Néanmoins cette énième polémique souligne le statut ambigu de "Charlie-Hebdo" ; cette publication n'est plus, dorénavant, un journal satirique à faible tirage, menacé par la censure ; "Charlie-Hebdo" fait désormais partie du patrimoine national français ; il a été érigé en symbole de la liberté d'expression (strictement encadrée par les tribunaux), ce qui enlève beaucoup à l'impertinence de cet hebdo.
+ La Une du numéro de septembre de "Siné Mensuel", orphelin de Siné, est signée Jacques Tardi. Cet auteur, plus connu pour ses adaptations en BD des aventures du détective Nestor Burma (Léo Malet) que pour ses caricatures, a représenté dans ce dessin tous les jeunes et moins jeunes premiers de la classe politique, ainsi que les cancres ; le képi de de Gaulle figure même au premier plan. Le dessin est presque exhaustif, du coup on remarque plus l'absence de Jean-Luc Mélenchon, représentant du parti communiste ; piètre candidat, celui-ci ferait peut-être un meilleur interprète de Nestor Burma, au cinéma ou au théâtre ?
par l'Enigmatique LB
+ Parution récente d'une petite anthologie de l'humour des esclaves noirs américains, "Le Rire enchaîné" (éd. Anacharsis) ; l'ouvrage est traduit et préfacé par Thierry Beauchamp ; celui-ci précise bien que ces petits contes font partie du folklore des esclaves et non de la propagande abolitionniste ; grâce à ces petites histoires, colportées oralement et mettant le plus souvent en scène l'esclave et son maître, les esclaves oubliaient un instant leur condition servile et pénible.
Dans sa préface, Th. Beauchamp rappelle aussi ce que fut l'esclavage dans le Sud des Etats-Unis ; ce rappel s'écarte parfois des idées reçues ; ainsi, en raison de leur valeur économique, les esclaves noirs n'étaient pas toujours maltraités par leurs maîtres blancs ; les esclaves noirs représentèrent jusqu'à 14% de la population américaine et contribuèrent à la croissance économique rapide de cette nation.
On peut d'ailleurs télécharger cette anthologie gratuitement à cette adresse.
+ Né le 5 Juillet 1916 à Paris au domicile de ses fondateurs Jeanne et Maurice Maréchal, "Le Canard enchaîné" a récemment fêté ses cent ans, peu après le décès de Cabu, qui était devenu son dessinateur-phare ; à cette occasion, la bibliothèque du centre Pompidou organise une projection du film "Aux quatre coin-coins du canard" (1986), suivie d'une rencontre avec les journalistes du "Canard" le 5 octobre à 17h (entrée libre).

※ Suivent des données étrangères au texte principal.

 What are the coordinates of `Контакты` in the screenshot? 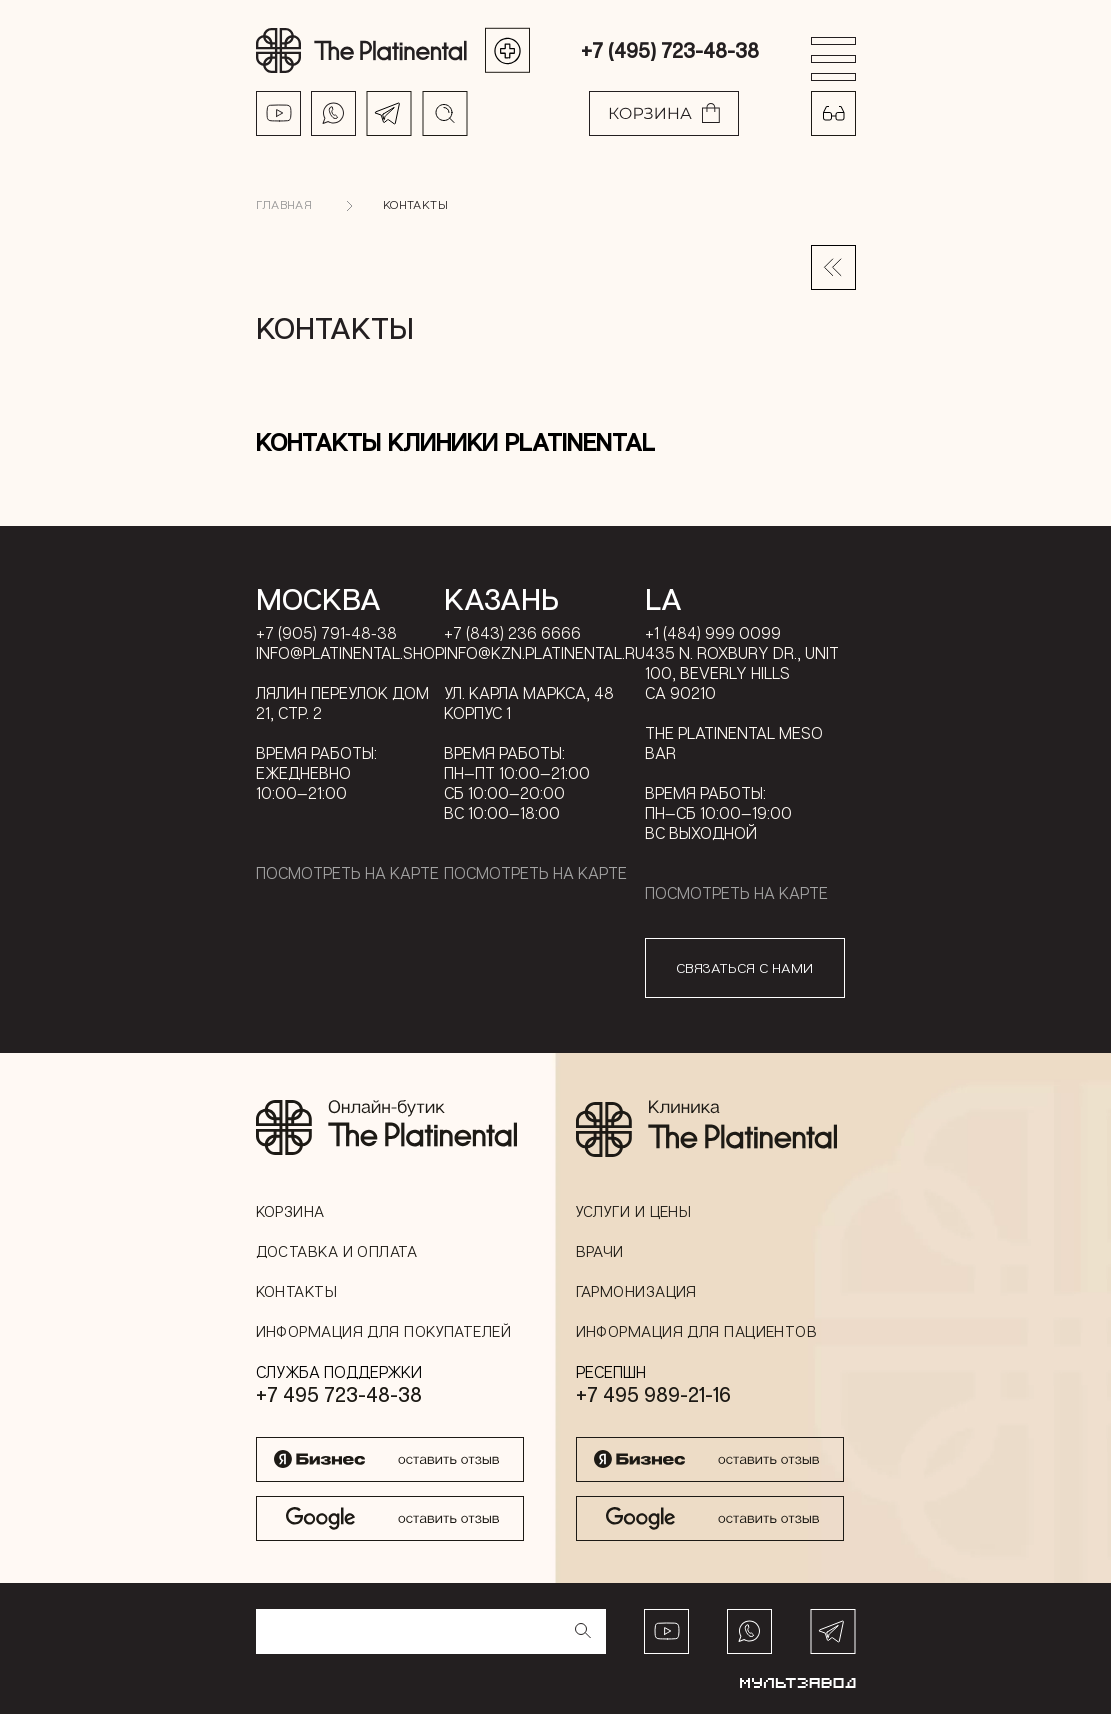 It's located at (415, 204).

+ Reportées pour cause de "menace terroriste", les 6e Rencontres internationales des dessinateurs de presse auront finalement lieu bientôt au Mémorial de Caen, du 9 au 11 sept. On peut s'étonner du choix d'un lieu de culte pour la tenue de ce colloque sur le dessin de presse (l'histoire ne se fait pas à coups de célébrations).
Comme une conférence du politologue Antoine Sfeir figure au programme de ces journées (?), je relève cette formule satirique visant ce journaliste franco-libanais : "Le Sfeir à repasser de Ben Ali".
+ Le latin n'est plus enseigné sérieusement au collège et au lycée depuis plusieurs années déjà, et ne sera bientôt plus su que de quelques spécialistes (si ce n'est déjà le cas) ; une poignée d'universitaires a publié pour tenter d'y remédier une BD, "Murena, Ex Arena et Cruore". Ces latinistes arguent que l'on peut apprendre en s'amusant ; ils s'avancent derrière une jolie formule du poète Lucrèce : "Il est bon d'enduire de miel la coupe amère du savoir."
L'argument de l'absence d'utilité est souvent employé contre l'enseignement du latin ; l'argument ne vaut guère, car des tas de choses inutiles sont enseignées à l'école (comme l'éducation civique, qui n'a pas valeur d'exemple, les règles du hand-ball et la solution des équations complexes), tandis que des tas de choses utiles n'y sont pas enseignées (comme le dessin, qui permet de mieux voir les choses telles qu'elles sont).